Sunday, October 5, 2008

Father's cattleya

It's the Spring of 1992, I was driving home from Stanford after a hectic day in the office, still tired from the jet lag from Taiwan where my mind was on, feeling that I needed something beautiful to lift me up, something that would remind me, year after year, of the reason why I took this emergency trip home.

Recalling a colleague talking about her botanical tour of a nursery with acres of orchids in South San Francisco, I made a detour off highway 280 onto El Camino Real, drove into the parking lot of Rod McClellan Co., Acres of Orchids, an orchid paradise and a Bay Area institution for a century until it closed in 1998 to make way for for high density housing development.

There were hundreds of beautiful orchids in the nursery, but my eyes were drawn to a display of showy, golden yellow cattleya. This was the one that I wanted to take home, I knew it when I saw it.

"Aren't they beautiful? They are from Raymond Burr's Sea God Nurseries." said a friendly female voice. I knew Raymond Burr was the actor in that popular, long running Emmy-winning American TV series, Perry Mason. It would be nice to have an orchid from his nursery.

But the cost for a full-grown, blooming plant was so high that I couldn't really afford it then in 1992. Disappointed, I was ready to leave but the lady took me to a table on which sat a dozen of orchid seedlings. They were the seedlings of those expensive ones that had caught my eyes, for thirty dollars I could have one and a hope that it would grow into an adult plant.

I decided to buy an inexpensive blooming dendrobium with purple flowers and a seedling of the beautiful cattleya, thought that I would cultivate the seedling for the rewards later. How naive I was! What if it didn't survive?

I put it on the kitchen windowsill where it's kissed by the gentle morning sun. I watered and fertilized it according to the care instructions, watched it grew into an adult plant, delighted by the beautiful flower on a single spike for a few years, divided them into two and into four as they out grew their pots. In the early Fall of 2002, all four plants bore such a beautiful flowers that brightened my house for a long time.

After that, they stopped flowering until late this Summer, one of them surprised me with the same brilliant golden yellow flower that made my heart leap in joy again.

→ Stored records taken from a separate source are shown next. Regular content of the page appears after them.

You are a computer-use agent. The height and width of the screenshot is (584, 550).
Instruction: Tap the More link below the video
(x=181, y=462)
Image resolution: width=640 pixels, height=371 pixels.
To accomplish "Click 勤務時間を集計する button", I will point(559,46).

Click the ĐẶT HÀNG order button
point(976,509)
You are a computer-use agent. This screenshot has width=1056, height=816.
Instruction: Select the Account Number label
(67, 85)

My father, after he retired from his business, used to cultivate orchids until his near fatal stroke at age 75 on the Eve of Chinese New Year in 1992. He laid unconsciously in the hospital for a month while my family withheld the news from me, for they didn't want to worry me since I just started a new job at Stanford Medical Center for a few months. How dare they were! He was my father! I was furious when I learned about it only after he regained conscious.

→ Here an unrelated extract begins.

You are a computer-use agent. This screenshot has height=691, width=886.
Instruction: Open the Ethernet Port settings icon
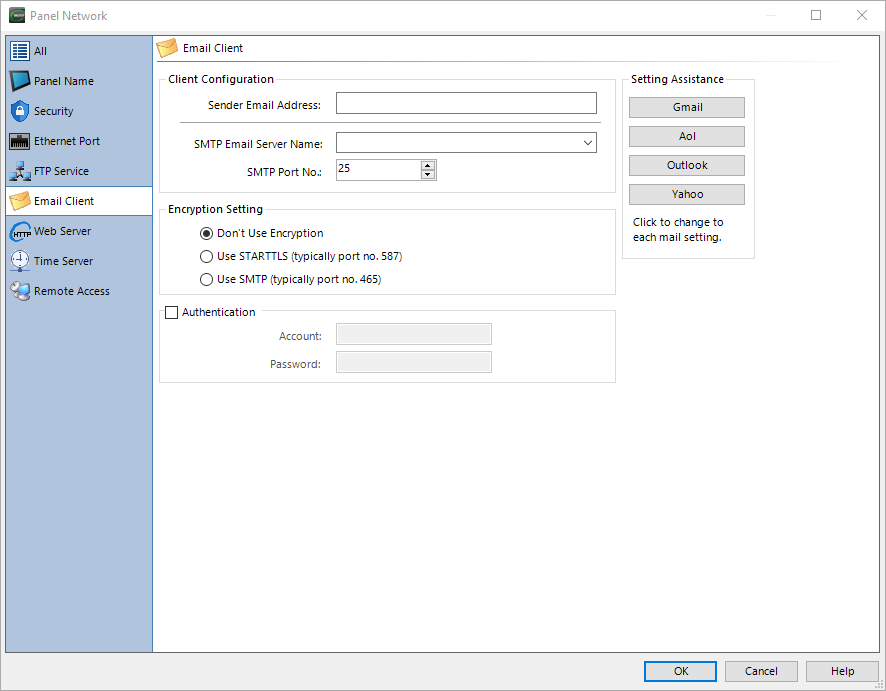[18, 141]
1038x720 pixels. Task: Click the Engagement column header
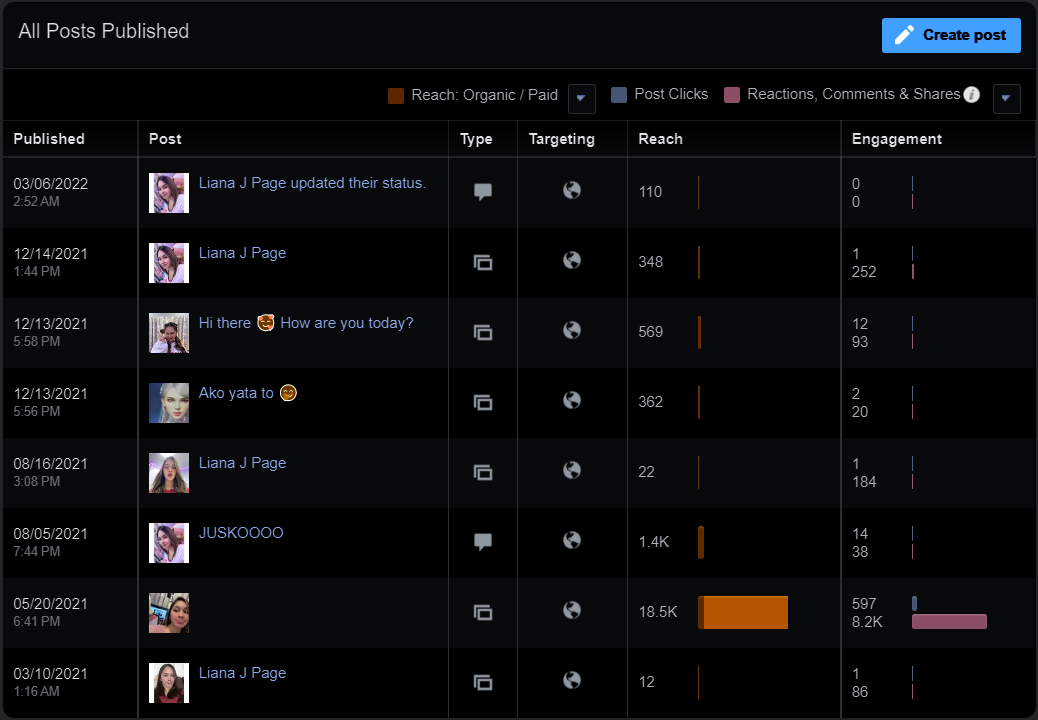[x=897, y=139]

Took leave from my job, I flew back to Taiwan. By his bedside, I watched helplessly in his struggles to recover his lost motions and speeches. It pained me to see his frustrations over the slow progress to take control of his normal functions. I felt then that he was slipping away from me, from everyone who loved him dearly.

He eventually gained back a great deal of his strength, but life was never the same for him nor for my family. When I was nurturing the cattleya, maybe unconsciously I was also nurturing him hoping that he would be whole again. The cattleya grew and multiplied but he gradually withered away. Exactly thirteen years later, six days before Chinese New Year in 2005, he passed away after a very long illness. I realize it now, over the span of thirteen years, that I was saying good-bye to him in stages and this was the beginning of the long good-bye.

From one single cattleya seedling in a tiny pot, it has multiplied to six pots of adult plant. Last year when my cousin, Shirley, visited me from Los Angeles, I asked her to bring one back for Peggy. I often wonder how it does now? Does it ever flower there? I also wonder how he does in the underworld where he is so far away from his family?